The 2020 election is just eight months away, U.S. intelligence says Russia is again trying to influence the outcome, and the president is ousting senior justice, national security, and intelligence officials in favor of political loyalists.
Yet it was the FBI’s investigation in 2016 into Hillary Clinton’s handling of classified emails and the Trump campaign’s alleged coordination with Russia during the election that audience members couldn’t hear enough about from James Comey, the former FBI director, during an Institute of Politics talk Monday evening at Harvard Kennedy School’s JFK Jr.
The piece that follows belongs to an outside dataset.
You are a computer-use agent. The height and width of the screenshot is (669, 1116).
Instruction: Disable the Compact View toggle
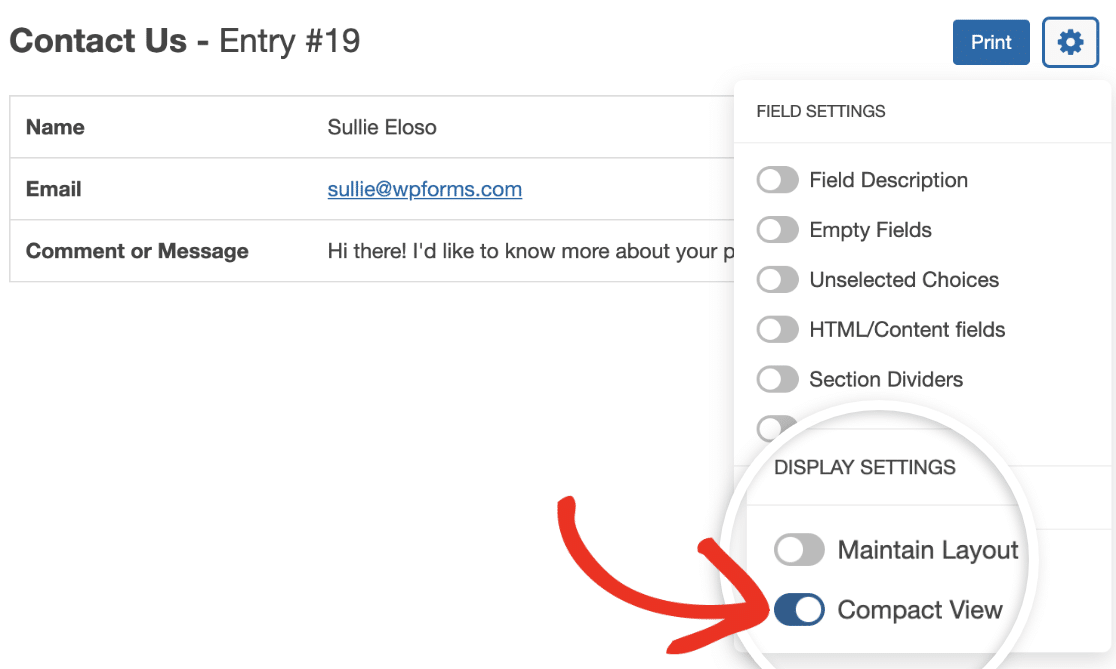point(799,610)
Forum.
Moderator Eric Rosenbach, M.P.P. ’04, a former cyber expert at the Pentagon and former chief of staff to Secretary of Defense Ash Carter from 2015 to 2017, pressed Comey to explain to the capacity crowd why the bureau’s Trump campaign probe, which began in late July 2016, was kept secret from voters while Comey reported on the Clinton inquiry’s status that same month and again in late October that year.
Calling that episode “a nightmare I can’t awaken from,” Comey nevertheless defended his decision, saying the cases were at different stages that July. Clinton’s case had been public since 2015, while Trump’s was in its earliest days and did not yet involve the candidate.
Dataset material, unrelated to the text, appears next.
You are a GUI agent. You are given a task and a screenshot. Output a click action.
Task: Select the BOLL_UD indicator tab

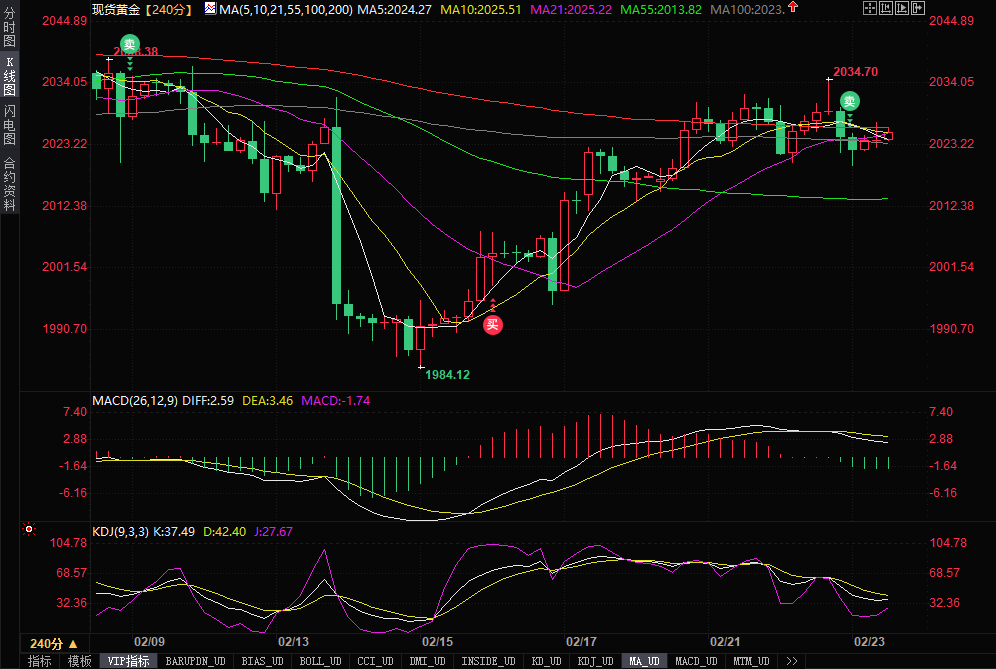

Though he knows that Clinton wrote in her memoir that Comey “shivved” her by going public with his concerns on Oct. 28 and that he has caused Clinton supporters, including his wife, “a lot of pain,” Comey said he would not apologize to her because he never intended to help or hurt her campaign. He said his motivation was simply to be transparent in order to maintain public faith in the FBI.
“I knew I was totally screwed,” he said of his decision. “Personally, it was disastrous for me. A lot of people don’t like me. OK, but at the end of my life, I’m going to tell my grandchildren … ‘Here’s what I did and why.’ And I’m really comfortable with that.”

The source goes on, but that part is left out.